Saved entries
= = = = = = =
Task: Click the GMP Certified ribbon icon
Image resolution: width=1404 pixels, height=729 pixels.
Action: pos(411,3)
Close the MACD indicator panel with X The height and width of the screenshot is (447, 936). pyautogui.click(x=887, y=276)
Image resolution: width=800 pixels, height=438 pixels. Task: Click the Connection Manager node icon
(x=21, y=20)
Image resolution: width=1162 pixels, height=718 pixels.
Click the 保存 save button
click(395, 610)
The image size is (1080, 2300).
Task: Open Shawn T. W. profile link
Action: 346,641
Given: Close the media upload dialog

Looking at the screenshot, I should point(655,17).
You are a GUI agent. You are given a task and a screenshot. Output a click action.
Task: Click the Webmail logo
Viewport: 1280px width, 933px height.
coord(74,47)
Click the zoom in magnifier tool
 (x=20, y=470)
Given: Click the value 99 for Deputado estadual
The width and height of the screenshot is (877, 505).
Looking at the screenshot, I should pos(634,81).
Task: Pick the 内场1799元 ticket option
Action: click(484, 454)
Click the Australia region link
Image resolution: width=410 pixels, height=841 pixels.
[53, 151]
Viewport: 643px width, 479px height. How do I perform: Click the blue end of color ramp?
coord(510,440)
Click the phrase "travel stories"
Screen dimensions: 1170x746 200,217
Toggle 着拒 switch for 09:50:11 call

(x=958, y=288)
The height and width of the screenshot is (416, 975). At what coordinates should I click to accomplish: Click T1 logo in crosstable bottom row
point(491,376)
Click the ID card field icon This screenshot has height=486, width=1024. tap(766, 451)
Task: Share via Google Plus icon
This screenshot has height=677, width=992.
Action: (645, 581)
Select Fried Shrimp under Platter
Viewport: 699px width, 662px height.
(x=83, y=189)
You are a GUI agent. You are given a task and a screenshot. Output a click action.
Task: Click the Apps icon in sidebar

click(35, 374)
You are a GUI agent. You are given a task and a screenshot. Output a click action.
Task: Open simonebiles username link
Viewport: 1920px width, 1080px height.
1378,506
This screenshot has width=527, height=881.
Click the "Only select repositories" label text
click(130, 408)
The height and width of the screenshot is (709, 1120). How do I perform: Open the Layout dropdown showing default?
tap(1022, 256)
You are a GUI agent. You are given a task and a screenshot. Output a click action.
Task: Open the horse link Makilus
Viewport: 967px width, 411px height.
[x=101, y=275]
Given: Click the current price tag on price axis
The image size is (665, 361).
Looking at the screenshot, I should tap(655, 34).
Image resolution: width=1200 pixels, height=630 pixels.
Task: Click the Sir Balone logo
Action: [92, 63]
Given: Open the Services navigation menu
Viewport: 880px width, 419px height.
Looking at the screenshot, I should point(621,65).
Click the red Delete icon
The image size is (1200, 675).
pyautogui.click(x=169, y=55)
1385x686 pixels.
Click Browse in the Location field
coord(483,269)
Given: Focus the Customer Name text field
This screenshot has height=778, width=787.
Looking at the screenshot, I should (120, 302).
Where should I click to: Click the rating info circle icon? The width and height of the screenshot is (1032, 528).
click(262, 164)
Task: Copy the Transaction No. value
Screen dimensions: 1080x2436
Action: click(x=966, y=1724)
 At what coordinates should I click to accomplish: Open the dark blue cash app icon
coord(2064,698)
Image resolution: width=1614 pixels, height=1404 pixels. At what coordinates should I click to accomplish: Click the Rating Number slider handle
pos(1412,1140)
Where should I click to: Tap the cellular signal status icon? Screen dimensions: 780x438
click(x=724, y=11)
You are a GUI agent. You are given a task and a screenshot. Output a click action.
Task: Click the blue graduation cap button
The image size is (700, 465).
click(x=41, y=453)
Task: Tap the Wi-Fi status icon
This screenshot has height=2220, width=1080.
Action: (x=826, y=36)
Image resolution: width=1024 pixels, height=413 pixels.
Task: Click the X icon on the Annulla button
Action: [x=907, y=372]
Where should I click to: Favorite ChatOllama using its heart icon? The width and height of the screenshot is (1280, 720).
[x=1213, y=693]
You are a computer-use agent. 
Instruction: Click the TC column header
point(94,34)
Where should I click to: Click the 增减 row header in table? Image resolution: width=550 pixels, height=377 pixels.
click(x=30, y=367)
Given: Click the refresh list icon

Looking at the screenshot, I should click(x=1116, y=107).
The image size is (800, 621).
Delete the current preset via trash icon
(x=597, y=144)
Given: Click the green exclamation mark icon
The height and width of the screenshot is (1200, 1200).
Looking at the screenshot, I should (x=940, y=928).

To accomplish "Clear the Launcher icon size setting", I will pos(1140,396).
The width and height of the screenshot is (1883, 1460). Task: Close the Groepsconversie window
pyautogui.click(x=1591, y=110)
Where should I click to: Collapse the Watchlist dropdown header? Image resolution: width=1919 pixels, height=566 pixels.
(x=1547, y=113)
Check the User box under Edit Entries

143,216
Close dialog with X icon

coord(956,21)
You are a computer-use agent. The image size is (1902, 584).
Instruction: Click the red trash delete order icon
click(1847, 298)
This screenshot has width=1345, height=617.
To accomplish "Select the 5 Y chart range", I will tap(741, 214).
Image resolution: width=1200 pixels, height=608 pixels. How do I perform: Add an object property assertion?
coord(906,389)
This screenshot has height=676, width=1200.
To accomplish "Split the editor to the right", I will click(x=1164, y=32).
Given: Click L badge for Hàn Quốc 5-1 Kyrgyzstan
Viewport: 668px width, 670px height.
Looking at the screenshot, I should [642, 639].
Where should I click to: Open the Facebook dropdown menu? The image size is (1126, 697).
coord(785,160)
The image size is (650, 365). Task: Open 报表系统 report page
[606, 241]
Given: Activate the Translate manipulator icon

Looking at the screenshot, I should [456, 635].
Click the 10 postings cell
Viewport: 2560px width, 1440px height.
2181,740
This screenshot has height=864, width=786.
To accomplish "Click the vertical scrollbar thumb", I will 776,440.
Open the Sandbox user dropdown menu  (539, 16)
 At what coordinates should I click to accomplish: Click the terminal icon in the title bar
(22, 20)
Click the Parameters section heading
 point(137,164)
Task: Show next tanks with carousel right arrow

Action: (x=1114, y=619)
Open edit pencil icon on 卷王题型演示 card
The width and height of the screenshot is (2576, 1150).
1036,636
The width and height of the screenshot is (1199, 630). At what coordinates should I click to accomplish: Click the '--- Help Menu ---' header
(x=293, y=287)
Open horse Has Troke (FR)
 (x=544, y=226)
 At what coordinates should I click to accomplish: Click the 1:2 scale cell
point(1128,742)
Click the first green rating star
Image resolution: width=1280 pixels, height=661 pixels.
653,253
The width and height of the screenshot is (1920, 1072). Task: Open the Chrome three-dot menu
= = = = = = =
Problem requirements:
Provide the count, and nothing else, of lines in the data above where the word "will" occurs.

Your response:
4